"""

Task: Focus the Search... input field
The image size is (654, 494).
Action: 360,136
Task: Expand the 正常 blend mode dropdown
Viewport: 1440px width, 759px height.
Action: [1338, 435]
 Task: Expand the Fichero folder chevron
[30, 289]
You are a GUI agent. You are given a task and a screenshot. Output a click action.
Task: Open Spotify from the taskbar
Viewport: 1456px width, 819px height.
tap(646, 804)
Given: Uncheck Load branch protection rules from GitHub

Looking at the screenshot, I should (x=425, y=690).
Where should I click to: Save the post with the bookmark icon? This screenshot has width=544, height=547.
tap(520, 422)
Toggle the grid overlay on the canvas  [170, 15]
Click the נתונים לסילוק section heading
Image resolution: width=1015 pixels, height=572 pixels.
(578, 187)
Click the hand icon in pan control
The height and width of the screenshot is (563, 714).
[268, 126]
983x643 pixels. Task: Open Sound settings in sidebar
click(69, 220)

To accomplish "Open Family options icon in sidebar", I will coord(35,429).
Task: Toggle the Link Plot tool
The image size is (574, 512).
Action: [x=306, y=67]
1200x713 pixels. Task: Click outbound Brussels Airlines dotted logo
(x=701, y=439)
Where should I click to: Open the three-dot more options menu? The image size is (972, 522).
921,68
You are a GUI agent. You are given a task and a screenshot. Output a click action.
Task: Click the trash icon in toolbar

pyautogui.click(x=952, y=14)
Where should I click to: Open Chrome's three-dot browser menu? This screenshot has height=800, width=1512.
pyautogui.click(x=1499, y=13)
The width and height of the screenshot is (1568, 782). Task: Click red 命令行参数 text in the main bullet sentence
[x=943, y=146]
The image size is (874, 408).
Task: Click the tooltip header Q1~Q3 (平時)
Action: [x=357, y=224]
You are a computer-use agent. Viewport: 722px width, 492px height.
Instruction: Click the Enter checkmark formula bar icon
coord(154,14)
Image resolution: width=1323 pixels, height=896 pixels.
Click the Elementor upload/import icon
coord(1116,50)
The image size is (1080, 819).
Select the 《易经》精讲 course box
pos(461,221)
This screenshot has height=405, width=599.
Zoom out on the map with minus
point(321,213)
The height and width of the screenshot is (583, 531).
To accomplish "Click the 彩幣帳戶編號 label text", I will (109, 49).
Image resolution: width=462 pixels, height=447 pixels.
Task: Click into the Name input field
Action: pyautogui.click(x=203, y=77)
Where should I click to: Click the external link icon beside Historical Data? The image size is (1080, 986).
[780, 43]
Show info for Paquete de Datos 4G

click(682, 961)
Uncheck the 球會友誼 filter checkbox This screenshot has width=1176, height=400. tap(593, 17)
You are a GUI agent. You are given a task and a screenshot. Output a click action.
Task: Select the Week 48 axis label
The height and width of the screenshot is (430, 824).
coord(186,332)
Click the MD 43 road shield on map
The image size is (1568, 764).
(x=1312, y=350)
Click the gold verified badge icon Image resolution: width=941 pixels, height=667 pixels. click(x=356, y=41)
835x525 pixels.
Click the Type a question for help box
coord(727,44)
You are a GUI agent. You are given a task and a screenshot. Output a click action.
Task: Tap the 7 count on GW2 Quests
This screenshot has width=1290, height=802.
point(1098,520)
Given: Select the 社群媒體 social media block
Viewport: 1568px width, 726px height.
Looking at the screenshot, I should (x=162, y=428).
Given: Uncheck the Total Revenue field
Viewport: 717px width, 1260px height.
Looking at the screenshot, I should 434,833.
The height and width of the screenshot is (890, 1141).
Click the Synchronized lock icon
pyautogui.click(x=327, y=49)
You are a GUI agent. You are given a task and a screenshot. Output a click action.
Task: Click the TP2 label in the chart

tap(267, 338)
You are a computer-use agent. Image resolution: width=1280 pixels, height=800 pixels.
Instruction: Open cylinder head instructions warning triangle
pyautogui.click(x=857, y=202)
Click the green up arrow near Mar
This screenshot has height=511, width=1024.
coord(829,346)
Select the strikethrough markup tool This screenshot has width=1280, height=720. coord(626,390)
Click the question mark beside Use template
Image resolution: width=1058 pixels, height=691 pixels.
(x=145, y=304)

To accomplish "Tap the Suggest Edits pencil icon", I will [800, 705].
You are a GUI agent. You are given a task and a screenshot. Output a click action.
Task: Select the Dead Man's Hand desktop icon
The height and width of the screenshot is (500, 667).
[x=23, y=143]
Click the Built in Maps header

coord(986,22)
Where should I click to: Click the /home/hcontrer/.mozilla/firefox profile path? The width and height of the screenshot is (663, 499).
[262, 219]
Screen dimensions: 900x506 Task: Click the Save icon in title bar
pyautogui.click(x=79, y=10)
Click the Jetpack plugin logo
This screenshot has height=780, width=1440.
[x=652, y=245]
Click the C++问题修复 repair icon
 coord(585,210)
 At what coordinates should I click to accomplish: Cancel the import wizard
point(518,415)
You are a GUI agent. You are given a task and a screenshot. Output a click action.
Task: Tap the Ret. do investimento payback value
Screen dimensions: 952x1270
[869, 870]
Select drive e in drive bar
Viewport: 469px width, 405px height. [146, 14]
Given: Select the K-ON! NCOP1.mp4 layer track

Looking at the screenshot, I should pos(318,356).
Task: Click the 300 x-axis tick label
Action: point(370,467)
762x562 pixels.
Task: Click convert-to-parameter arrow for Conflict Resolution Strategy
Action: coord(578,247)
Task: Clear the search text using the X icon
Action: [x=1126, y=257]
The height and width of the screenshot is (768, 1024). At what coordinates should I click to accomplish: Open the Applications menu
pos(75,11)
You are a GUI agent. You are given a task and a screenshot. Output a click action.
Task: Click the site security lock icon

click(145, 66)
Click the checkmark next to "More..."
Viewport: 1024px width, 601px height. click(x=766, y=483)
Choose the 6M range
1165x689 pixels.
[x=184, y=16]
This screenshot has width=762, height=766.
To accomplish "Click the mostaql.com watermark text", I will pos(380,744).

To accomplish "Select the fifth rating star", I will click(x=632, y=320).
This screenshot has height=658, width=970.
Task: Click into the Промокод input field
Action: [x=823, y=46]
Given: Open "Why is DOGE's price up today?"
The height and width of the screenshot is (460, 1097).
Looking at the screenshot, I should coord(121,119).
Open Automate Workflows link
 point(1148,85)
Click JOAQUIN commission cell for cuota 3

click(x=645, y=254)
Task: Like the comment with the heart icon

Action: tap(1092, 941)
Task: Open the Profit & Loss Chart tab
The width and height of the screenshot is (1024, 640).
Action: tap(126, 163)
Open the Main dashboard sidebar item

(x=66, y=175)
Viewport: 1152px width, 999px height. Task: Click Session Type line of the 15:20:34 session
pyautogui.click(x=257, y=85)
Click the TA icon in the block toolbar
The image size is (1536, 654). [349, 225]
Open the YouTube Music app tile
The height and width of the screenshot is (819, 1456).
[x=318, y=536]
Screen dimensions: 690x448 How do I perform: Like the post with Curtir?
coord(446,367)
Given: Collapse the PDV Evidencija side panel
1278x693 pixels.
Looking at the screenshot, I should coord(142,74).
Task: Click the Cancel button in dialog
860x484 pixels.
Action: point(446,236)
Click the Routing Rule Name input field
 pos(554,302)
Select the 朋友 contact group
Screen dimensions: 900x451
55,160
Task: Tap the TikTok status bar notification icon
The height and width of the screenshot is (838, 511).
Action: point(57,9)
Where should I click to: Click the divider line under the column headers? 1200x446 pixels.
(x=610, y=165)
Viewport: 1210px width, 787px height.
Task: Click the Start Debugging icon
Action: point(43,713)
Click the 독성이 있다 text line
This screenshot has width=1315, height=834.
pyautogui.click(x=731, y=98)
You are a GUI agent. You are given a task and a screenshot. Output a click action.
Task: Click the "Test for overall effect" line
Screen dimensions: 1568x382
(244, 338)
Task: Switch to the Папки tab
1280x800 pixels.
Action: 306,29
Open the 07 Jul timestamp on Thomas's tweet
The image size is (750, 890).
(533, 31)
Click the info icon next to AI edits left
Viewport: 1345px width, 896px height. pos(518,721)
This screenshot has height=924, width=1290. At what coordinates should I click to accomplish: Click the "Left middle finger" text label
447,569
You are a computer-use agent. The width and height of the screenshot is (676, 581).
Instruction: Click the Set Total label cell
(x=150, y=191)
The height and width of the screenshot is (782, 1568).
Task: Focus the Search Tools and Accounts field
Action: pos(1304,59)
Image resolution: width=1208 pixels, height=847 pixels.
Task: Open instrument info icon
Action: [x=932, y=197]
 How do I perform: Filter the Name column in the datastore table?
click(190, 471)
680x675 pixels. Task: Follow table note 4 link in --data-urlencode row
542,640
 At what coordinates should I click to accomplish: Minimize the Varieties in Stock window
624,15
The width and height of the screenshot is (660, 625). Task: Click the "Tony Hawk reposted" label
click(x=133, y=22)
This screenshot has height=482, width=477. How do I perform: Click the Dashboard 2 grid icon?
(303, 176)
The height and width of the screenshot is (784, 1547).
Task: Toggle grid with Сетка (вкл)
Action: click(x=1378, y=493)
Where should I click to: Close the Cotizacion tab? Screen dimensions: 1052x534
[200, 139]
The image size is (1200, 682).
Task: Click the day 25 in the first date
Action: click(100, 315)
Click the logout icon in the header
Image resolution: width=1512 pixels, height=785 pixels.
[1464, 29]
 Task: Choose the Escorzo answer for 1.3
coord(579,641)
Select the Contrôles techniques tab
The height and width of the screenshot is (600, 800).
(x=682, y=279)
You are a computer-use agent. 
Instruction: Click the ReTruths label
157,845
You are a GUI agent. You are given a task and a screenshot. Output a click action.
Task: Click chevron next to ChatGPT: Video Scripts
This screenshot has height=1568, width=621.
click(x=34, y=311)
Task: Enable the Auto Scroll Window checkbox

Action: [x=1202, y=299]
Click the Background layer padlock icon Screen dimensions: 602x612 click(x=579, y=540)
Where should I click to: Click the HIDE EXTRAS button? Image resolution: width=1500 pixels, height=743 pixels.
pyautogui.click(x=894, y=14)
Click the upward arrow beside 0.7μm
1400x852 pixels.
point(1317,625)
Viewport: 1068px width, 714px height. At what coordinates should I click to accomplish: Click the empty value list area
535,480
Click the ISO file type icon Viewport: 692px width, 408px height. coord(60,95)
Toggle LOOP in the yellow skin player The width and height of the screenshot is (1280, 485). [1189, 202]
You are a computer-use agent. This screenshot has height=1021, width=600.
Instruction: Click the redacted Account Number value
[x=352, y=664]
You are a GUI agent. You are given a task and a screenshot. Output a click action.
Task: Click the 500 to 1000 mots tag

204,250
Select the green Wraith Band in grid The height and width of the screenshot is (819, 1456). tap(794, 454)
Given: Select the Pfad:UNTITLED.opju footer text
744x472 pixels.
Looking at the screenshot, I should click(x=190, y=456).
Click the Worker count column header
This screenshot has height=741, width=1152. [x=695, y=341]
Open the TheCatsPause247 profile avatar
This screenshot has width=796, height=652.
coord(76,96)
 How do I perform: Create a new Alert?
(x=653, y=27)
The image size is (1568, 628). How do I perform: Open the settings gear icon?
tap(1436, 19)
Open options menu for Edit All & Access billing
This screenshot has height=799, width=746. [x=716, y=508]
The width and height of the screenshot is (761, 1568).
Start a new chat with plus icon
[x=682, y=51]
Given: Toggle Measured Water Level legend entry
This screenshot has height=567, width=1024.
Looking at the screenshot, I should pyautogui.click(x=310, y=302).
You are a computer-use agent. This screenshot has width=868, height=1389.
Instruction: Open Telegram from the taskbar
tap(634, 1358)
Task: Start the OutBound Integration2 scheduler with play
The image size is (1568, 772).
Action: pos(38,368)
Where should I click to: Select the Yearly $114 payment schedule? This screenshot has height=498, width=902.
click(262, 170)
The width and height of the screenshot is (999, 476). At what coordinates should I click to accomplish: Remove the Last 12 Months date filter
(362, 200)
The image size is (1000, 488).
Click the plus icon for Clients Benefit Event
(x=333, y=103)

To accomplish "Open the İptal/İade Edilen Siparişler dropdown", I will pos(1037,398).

"""

Exercise directions: Reproduce each line from the data that has "dropdown" in it.

Solution to this task:
Task: Expand the 正常 blend mode dropdown
To accomplish "Open the İptal/İade Edilen Siparişler dropdown", I will pos(1037,398).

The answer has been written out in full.